Task directions ->
Retype each of the lines below exactly as they appear, leaving the pictures out of your answer.

▬▬▬

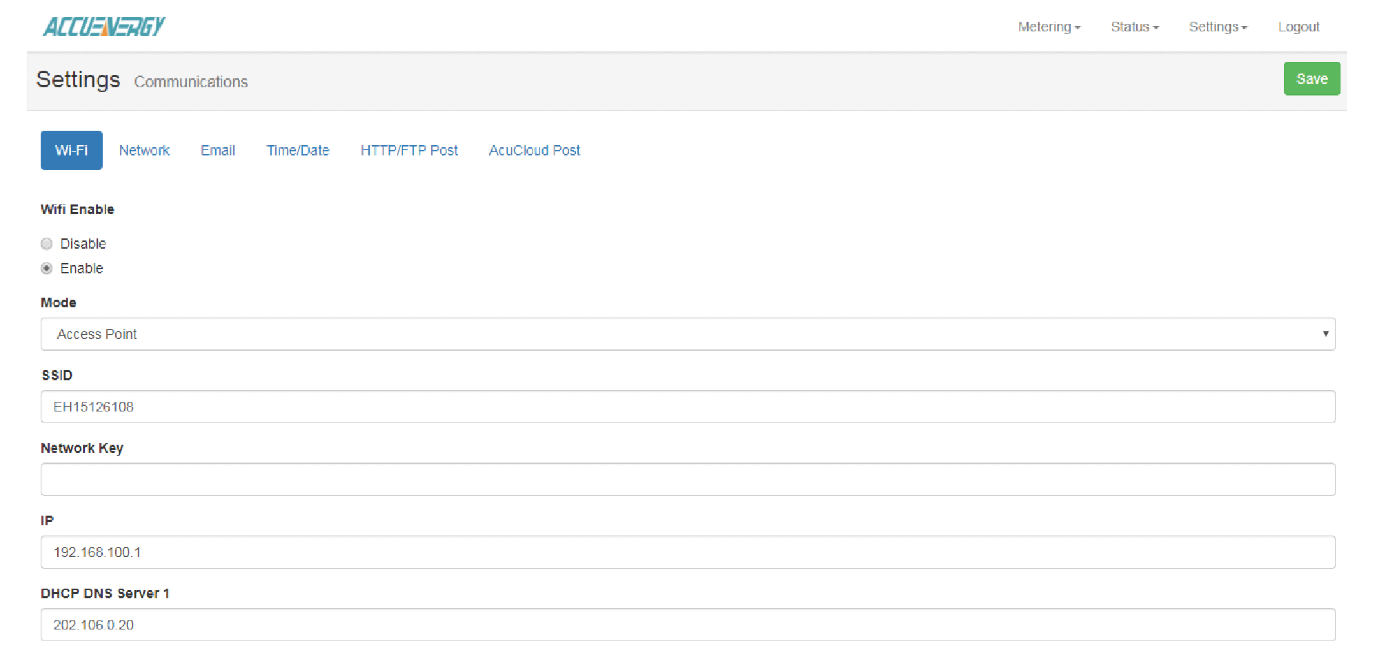Click the Disable label text
1392x667 pixels.
coord(83,244)
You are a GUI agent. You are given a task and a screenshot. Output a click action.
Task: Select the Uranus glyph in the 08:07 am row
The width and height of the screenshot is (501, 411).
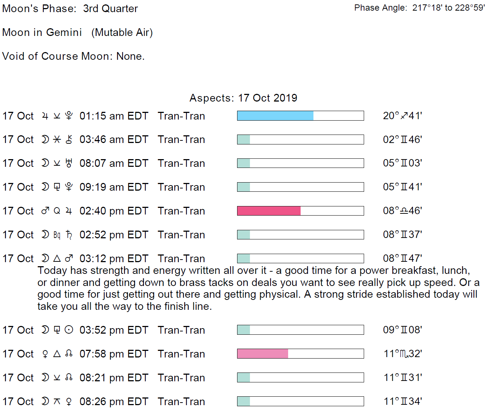(69, 163)
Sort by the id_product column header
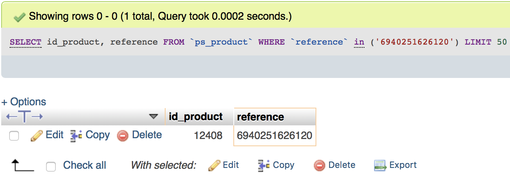 pyautogui.click(x=196, y=117)
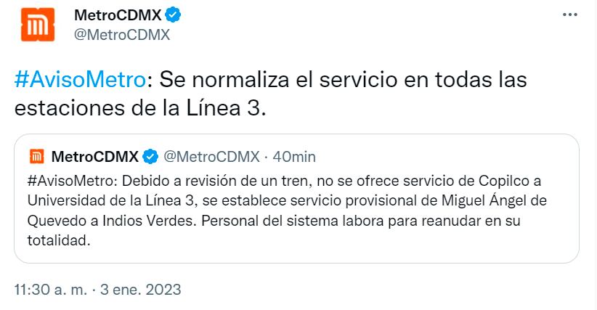The width and height of the screenshot is (597, 310).
Task: Click the verified badge beside the main MetroCDMX name
Action: [172, 15]
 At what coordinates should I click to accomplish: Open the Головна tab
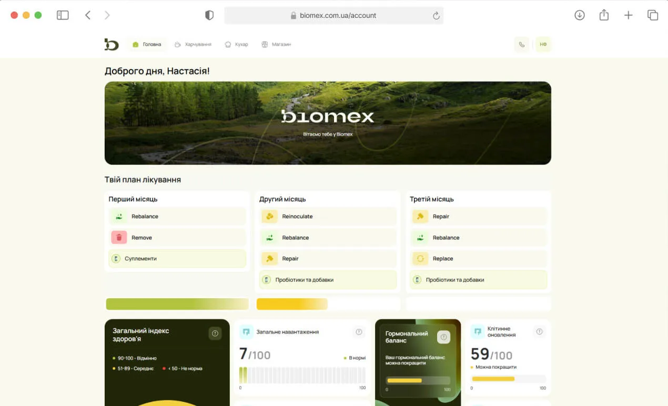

▬▬▬

Worked answer ->
Click the Disable label text
1392x667 pixels.
coord(83,244)
You are a GUI agent. You are given a task and a screenshot. Output a click action.
Task: Select the Uranus glyph in the 08:07 am row
The width and height of the screenshot is (501, 411).
(69, 163)
Sort by the id_product column header
 pyautogui.click(x=196, y=117)
The width and height of the screenshot is (597, 310).
Task: Click the verified badge beside the main MetroCDMX name
Action: [172, 15]
 At what coordinates should I click to accomplish: Open the Головна tab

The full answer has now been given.